​Değersizleşen değerlerimiz

Haklı mıydı acaba? Eskiden herşey adabı üslubuyla yaşanıyordu da bizim jenerasyonla mı bozulmuştu düzen? Cevabım hayır.

Eskiden diye tabir ettiği o zaman zarfında da özünde herşey şimdiki gibiydi, hatta onlardan öncede durum farklı değildi. Kabil’in Habil’i öldürdüğünden, Yusuf'u kardeşleri kuyuya attığından beri dünyada adaletsiz insanlar,iyiliğin bedelini zıttı ile denk görenler, emekleri ve sevgileri değersizleştirenler vardı aslında.

Takriben 50 yıl öncesinde teknoloji hayatımızda bir çöp kadar yere sahip değilken bireysellikten ziyade toplumsal çerçeveler ön plandaydı,evler geniş, aileler kalabalık, komşuluk kıymetli,akrabalık değerliydi. Birey ancak anne-baba ile güçlü, çevre ile ayaktaydı.

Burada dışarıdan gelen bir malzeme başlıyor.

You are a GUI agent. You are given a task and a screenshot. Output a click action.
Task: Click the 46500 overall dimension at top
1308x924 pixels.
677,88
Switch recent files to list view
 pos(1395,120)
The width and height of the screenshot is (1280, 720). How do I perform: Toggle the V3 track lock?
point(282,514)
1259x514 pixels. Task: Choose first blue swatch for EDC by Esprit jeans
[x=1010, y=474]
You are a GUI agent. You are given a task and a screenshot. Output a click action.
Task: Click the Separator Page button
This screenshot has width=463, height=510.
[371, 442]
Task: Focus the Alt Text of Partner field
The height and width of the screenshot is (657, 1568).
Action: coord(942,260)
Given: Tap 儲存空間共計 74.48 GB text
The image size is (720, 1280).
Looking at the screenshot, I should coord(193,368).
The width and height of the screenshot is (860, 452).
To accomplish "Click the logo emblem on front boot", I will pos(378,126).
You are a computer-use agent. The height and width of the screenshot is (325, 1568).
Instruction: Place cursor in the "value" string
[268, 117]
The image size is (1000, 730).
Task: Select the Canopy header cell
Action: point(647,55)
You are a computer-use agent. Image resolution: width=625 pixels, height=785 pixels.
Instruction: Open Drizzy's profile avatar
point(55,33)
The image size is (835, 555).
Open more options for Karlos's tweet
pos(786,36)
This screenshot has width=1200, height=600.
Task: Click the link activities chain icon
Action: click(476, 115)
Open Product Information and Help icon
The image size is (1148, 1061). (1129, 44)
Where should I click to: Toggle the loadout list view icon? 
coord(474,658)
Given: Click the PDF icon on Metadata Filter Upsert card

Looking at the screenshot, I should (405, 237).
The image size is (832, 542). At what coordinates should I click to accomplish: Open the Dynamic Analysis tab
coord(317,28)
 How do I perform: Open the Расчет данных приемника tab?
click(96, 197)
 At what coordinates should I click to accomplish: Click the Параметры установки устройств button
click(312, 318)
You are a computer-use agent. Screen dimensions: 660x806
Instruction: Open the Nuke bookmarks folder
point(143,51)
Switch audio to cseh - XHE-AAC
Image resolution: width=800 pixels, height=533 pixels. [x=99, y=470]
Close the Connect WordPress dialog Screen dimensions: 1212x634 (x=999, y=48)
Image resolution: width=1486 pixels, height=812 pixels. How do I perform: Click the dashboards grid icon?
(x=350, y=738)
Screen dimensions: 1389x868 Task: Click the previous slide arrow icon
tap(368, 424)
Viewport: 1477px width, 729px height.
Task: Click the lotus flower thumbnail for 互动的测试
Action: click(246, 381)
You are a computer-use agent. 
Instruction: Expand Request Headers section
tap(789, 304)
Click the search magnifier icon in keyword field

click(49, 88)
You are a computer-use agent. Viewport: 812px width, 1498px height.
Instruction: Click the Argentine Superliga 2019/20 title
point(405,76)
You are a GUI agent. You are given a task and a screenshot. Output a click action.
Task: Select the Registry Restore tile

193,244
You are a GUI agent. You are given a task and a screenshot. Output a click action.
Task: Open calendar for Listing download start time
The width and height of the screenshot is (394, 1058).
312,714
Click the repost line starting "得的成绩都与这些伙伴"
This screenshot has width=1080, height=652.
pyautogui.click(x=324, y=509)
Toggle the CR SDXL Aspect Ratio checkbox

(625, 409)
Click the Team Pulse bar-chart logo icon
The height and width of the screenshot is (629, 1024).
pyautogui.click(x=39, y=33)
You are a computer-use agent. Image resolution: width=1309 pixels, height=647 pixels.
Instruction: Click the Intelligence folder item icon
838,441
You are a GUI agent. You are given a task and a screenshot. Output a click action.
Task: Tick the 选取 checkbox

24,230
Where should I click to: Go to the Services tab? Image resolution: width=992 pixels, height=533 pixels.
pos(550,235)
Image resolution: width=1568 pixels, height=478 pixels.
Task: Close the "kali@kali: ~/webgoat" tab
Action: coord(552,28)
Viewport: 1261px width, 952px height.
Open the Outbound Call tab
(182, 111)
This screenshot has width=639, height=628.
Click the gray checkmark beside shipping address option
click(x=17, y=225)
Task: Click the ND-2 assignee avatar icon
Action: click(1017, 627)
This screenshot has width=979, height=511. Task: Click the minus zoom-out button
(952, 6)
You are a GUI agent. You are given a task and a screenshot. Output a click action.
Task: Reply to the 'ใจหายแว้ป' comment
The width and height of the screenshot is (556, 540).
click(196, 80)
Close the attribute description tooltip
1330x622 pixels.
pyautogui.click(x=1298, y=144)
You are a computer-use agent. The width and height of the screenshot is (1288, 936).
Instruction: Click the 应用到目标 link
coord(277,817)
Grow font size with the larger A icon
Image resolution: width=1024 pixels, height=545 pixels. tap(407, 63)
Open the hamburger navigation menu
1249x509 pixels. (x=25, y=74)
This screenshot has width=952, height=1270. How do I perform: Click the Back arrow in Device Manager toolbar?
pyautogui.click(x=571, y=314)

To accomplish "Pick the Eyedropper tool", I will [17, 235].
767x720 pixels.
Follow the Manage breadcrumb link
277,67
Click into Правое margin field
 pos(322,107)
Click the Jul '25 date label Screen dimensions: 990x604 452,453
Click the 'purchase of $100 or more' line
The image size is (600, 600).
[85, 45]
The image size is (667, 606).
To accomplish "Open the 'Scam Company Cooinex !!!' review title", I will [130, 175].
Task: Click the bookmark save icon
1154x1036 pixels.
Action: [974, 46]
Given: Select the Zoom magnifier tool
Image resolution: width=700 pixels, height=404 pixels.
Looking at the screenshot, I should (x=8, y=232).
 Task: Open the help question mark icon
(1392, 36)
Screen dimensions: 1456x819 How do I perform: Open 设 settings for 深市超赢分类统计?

Şimdi ise evler küçük, tahammüller sığ, bağlar gevşek, yalnızlık kıymetli, kalabalık ise külfetli.Aşklar dahi pazarlıklı ve bencil. Fedakarlık tarla süren öküzün boynundaki halatta kaldı. Anlayış; çocuğun komşu çocuğu ile kavga ederken önce kendi çocuğunu dövmekte son buldu. Gelin hanım elinden her iş gelen kayınvalideye "Onu evimde istemem" dedi, kayınvalidenin kıymeti anlatılan hikayelerle çerçevelendi duvara asıldı. Sevgi ve kıymet ölçü birimi gram oldu, seni seviyorum cümlesi "Kaç gram altın alacak kadar seviyorsun" anlamına büründü. Soğan ekmek yiyen artık yok. "Anne -baba ne derse o olur" devri kapandı, çocuğun elinde maskot olundu. Maskotluk zor olunca haliyle iki çocuk fazla geldi. Bir tane çocuk oldu, oda yok oldu. Huzurevleri eğitimli, sağlıklı, keyifli ebeveynlerle doldu. En fazla satış yapılan konutlar 1+1 ler, stüdyo daireler. Misafire yer yok, çatkapı gideyim desen güvenlikten içeri almazlar. Velhasıl kelam insanın içindeki duygu değil, şartlar ve imkanlardı aslında değişen. Gün be gün gelişen teknolojiyi lehte değil aleyhte kullandık, modernlik sanıp özgürlük dediğimiz şeyi çok yanlış anladık biz.

Ve artık bencil dünyalarımızda yeni oluşan değerlerimiz değersizleştirdiklerimizden ibaret.